Cryptocurrency Group Loses Bid for Rare Copy of U.S. Constitution

A group of cryptocurrency fans lost a much-anticipated bid for a rare first printing of the U.S. Constitution at a Sotheby’s auction on Thursday.

The group, ConstitutionDAO, conducted a frenzied, weeklong online crowdfunding campaign to place a bid on the artifact, one of only 13 copies known to exist. It had raised more than $40 million in less than a week for the bid.

The final sale price was $43.2 million, according to a Sotheby’s spokesman. The winner’s identity was not immediately known. Minutes after the gavel, ConstitutionDAO confirmed the loss on Twitter.

“While this wasn’t the outcome we hoped for, we still made history tonight with ConstitutionDAO,” it said, adding that contributors would have their donations refunded, minus fees.

ConstitutionDAO is what’s known as a decentralized autonomous organization, a new type of group that is governed by holders of a cryptocurrency token and enshrines its rules in blockchain-based “smart contracts.” The group was formed last week, and its last-minute effort to raise money for the auction became a cause célèbre among cryptocurrency fans online.

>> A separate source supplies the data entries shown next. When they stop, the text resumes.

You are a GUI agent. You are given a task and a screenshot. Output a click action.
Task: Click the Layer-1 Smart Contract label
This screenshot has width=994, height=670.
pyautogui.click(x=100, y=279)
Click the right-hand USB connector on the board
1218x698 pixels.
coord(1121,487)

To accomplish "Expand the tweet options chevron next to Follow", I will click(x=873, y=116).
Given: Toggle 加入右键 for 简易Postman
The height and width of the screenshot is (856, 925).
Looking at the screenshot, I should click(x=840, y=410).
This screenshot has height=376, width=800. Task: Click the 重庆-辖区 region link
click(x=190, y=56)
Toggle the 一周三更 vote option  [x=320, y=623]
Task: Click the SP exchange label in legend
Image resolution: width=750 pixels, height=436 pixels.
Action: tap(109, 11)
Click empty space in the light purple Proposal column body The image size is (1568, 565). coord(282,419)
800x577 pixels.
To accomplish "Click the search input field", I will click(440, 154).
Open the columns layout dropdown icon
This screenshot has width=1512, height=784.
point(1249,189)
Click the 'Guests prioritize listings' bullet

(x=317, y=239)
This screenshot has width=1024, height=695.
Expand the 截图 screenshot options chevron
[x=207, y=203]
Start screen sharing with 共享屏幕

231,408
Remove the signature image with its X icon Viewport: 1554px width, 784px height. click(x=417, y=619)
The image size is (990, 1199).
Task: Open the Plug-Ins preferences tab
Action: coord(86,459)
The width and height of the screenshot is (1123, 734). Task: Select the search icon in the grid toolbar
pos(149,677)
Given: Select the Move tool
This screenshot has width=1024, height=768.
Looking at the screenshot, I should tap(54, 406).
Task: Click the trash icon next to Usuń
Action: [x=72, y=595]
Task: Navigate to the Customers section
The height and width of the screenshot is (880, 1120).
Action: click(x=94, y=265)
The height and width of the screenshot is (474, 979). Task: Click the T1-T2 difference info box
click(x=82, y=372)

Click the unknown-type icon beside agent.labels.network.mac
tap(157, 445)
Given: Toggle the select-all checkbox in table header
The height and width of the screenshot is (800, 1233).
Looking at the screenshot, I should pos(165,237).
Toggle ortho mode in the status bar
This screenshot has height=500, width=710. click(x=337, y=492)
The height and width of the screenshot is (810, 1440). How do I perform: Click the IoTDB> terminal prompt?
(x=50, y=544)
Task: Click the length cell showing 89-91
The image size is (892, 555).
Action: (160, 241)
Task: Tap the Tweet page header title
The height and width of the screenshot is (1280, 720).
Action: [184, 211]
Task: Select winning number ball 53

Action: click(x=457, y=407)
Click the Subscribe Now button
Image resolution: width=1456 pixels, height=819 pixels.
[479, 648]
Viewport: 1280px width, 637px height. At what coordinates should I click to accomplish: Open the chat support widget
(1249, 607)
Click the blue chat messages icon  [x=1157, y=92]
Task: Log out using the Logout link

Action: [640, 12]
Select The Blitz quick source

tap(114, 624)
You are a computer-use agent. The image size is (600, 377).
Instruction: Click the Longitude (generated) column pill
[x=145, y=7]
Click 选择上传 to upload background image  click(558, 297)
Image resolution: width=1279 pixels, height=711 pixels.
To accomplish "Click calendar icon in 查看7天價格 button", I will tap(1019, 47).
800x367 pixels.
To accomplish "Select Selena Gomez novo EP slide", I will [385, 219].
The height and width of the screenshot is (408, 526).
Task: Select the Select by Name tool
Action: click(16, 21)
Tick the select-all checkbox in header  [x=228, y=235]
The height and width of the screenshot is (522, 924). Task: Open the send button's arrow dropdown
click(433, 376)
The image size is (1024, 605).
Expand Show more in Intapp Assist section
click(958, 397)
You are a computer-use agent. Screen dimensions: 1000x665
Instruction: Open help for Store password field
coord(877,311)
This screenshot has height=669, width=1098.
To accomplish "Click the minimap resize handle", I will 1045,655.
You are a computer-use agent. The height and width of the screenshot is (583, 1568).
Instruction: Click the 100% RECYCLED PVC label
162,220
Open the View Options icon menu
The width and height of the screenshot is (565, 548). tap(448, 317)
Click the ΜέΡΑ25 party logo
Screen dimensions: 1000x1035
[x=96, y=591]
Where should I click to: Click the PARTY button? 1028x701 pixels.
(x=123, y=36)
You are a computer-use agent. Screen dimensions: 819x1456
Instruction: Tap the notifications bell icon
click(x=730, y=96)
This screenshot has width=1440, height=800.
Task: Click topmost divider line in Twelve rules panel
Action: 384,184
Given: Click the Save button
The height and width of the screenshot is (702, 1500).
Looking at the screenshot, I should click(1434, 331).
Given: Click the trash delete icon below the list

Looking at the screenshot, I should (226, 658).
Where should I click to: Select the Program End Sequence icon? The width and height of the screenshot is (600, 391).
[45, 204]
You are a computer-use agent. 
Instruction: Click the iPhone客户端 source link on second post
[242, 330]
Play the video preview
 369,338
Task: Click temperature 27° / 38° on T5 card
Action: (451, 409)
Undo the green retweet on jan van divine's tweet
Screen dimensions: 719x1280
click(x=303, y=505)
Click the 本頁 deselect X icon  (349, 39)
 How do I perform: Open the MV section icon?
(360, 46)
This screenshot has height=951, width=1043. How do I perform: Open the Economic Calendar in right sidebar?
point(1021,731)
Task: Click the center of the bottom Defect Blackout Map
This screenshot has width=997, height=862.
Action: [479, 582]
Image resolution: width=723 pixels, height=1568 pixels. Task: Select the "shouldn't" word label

Crypto-collectives have bought high-priced art before, including a Wu-Tang Clan album, “Once Upon a Time in Shaolin,” which was bought by the anonymous investor collective PleasrDAO last month for $4 million. Had it won the auction, ConstitutionDAO would have made the biggest purchase by a DAO, and the first of such a prominent physical artifact.

The copy of the Constitution sold by Sotheby’s previously belonged to Dorothy Goldman, the widow of a New York real estate developer who bought it in 1988 for $165,000. Proceeds from the auction will go to the Dorothy Tapper Goldman Foundation, the auction house said.

The auction on Thursday night produced a frenzy of excitement among ConstitutionDAO participants, with thousands watching a livestream to cheer on the group’s bid. At first, it was not clear whether the winning bidder represented ConstitutionDAO or not, and several people affiliated with the group mistakenly claimed victory.

But after the loss became clear, the mood in the group’s Discord chat darkened. As they talked about getting their money back, some participants began making plans for the future.

“Okay so we didn’t get the Constitution,” one user wrote. “What are we going to bid on now?”